The Boston Phoenix
June 15 - 22, 2000

[Features]

City Hall

Man in the middle

by Ben Geman

FLAHERTY: will he take a stand?

This summer could be sticky for first-term at-large city councilor Michael Flaherty of South Boston. Even as the struggle over the neighborhood's share of waterfront-development benefits lurches toward uneasy resolution, the rookie councilor with the South Boston base and citywide constituency could get burned by the volatile controversy.

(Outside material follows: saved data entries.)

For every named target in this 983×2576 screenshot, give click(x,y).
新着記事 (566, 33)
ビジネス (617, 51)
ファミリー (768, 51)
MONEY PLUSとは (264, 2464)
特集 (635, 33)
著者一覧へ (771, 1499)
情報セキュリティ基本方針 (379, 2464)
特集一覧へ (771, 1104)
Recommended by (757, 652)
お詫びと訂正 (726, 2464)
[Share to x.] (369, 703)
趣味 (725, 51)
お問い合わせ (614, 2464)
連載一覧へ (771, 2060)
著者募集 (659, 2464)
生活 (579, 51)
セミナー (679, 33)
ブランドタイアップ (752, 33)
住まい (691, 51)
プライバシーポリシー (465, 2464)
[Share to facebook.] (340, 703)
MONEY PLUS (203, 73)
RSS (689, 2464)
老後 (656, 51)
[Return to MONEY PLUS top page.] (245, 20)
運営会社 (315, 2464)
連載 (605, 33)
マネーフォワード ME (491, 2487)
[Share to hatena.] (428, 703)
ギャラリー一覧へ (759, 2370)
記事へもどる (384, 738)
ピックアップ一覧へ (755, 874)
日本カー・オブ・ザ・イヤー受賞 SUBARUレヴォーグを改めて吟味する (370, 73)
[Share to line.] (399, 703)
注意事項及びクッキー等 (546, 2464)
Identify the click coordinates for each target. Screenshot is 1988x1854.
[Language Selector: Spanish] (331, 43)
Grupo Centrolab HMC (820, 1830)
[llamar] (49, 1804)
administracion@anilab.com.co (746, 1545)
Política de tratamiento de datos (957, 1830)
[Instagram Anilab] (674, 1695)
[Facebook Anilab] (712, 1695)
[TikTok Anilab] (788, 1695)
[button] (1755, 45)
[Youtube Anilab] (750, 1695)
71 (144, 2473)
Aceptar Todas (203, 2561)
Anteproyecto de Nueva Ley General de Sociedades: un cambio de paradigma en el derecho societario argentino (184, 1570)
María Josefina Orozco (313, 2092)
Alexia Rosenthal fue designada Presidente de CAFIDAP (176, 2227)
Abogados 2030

Flaherty wasn't part of the 1998 deal that steers more than half the linkage payments from South Boston Waterfront developers, as well as other "community benefits," toward the neighborhood through the South Boston Betterment Trust, a group picked largely by neighborhood elected officials. But Flaherty's in a tough spot nonetheless now that Mayor Tom Menino, shamed by the Boston Globe's blowout coverage of the deal, wants to curb the power of Southie officials to call the shots on development benefits. Flaherty's a favorite son of South Boston, where he topped the ticket in the 1999 election for city council. Yet he also represents the entire city, something he'll have to consider as he addresses a lopsided, insider-driven arrangement that's come under fire from housing and neighborhood activists. Complicating things further, Flaherty's election was backed by elected leaders in Southie and behind the scenes by Menino. Want more? Flaherty PR guy Steve Crawford is also representing the South Boston Betterment Trust.

Flaherty's kept a low profile so far -- he declined to speak or take the stage at Tuesday's packed and raucous South Boston community meeting on the development issues. (His two at-large colleagues in attendance didn't talk either.) Reached by the Phoenix last week, Flaherty wouldn't say whether he thought the 1998 deal was fair, delving instead into mushy process-speak. In a prepared statement, Flaherty says he supports the idea that "the entire city should benefit from a fair and equitable distribution of waterfront development linkage money," but that "no neighborhood should benefit more than the impacted community of South Boston." He adds that the "memorandum of understanding" (MOU) that steers more than half the linkage cash to South Boston merely sets a "goal" and doesn't supersede the city's linkage program. Linkage fees are city-mandated payments by commercial developers for affordable-housing and jobs programs.

"At the same time, [South Boston] has to generate feasible proposals for housing creation for the community, and at the same time other neighborhoods across the city can and should be trying to generate feasible proposals," he says. In stressing that the MOU is a "goal," Flaherty seems open to the idea that South Boston won't necessarily collect all the linkage called for by the memorandum. Maybe he'll get a pass now that Menino's begun meeting City Councilor James Kelly of South Boston, State Senator Stephen Lynch, and State Representative Jack Hart in negotiations that could alter the provisions of the deal, including the linkage agreement. Still, the pols are not near a resolution, and the situation could deteriorate easily.

In a sign of the delicate spot he's in, Flaherty is reluctant to discuss some of the core issues. Tellingly, he would not say whether he thought the "goal" was appropriate, a question all city officials should address as development proceeds. On the question of the more-ambiguous "community benefits" that the MOU allows the Southie political establishment to extract from developers, Flaherty says any concessions made by developers are voluntary -- as if developers could simply ignore the pols and their designees without consequence.

It would be unfortunate if Flaherty's failure to articulate a strong position here foreshadowed a retreat from the promise of his strong, liberal-leaning campaign of 1999, when he cobbled together a citywide coalition that included such progressive activists as Mimi Turchinetz along with support from his hometown base. The linkage blowout is messy, but it's also an opportunity for Flaherty. He can still fulfill the promise of his campaign and fight to ensure, for example, that community organizations throughout South Boston help shape the neighborhood's development benefits.

"I think that he is a person who could bridge some of the gaps," says Marty Nee, former head of the South Boston Neighborhood Development Corporation, who's been critical of the Betterment Trust. "Mike Flaherty has the knowledge and, frankly, the vision to see that . . . other needs, both inside and outside [South Boston], need to be at the table."

Adds Nee: "I would like to see him forcefully get out in front. This could make him. He could show his mettle on a tough issue." But whether he will remains to be seen.